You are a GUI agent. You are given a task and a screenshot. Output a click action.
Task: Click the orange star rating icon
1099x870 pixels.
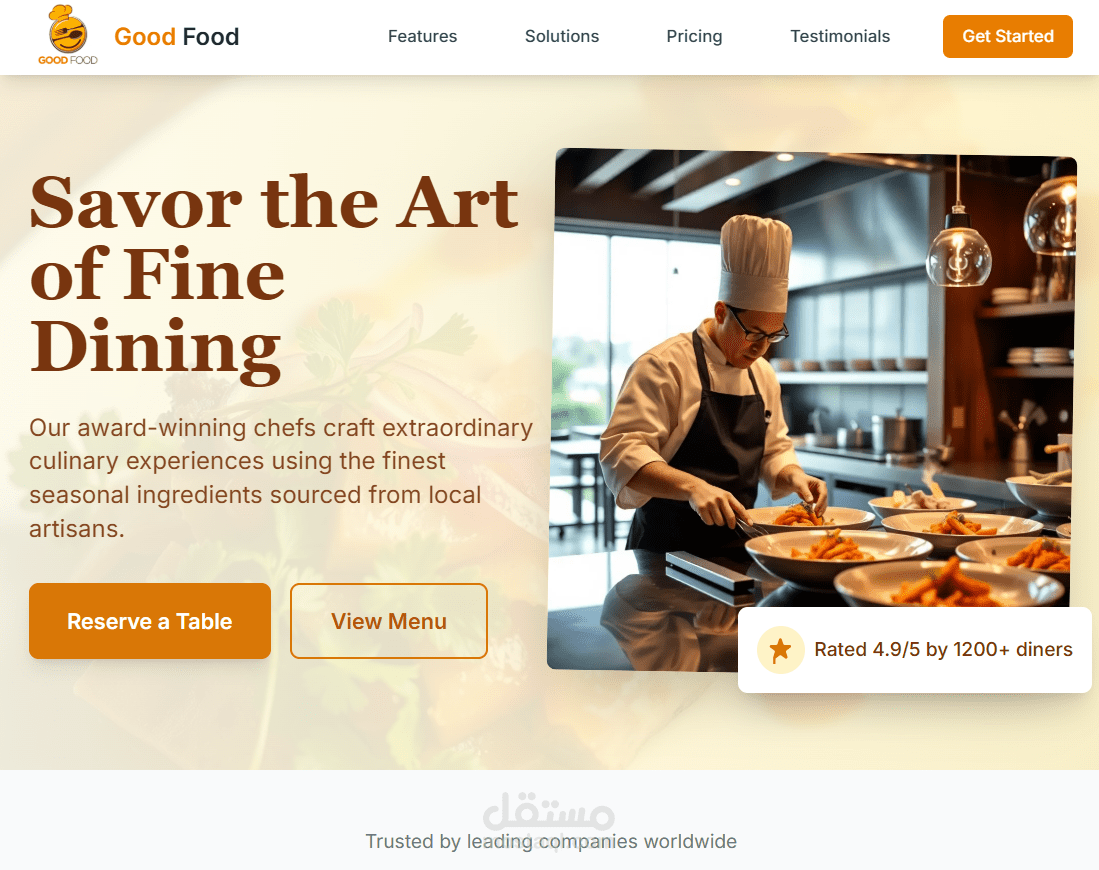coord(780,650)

------------------------------------------------

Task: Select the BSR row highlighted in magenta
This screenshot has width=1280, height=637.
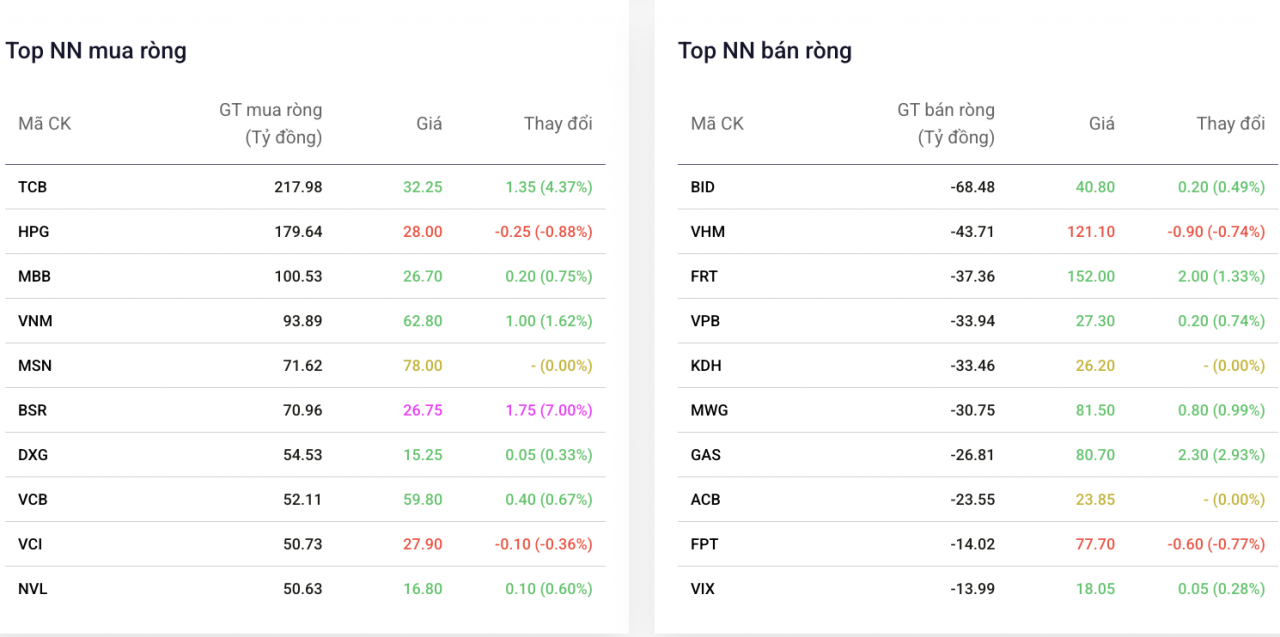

------------------------------------------------

## ABOUT THIS EXERCISE
The word "screenshot" may appear in several lines of the data; copy every line where it does.

## COMPLETED TASK
You are a GUI agent. You are given a task and a screenshot. Output a click action.
This screenshot has width=1280, height=637.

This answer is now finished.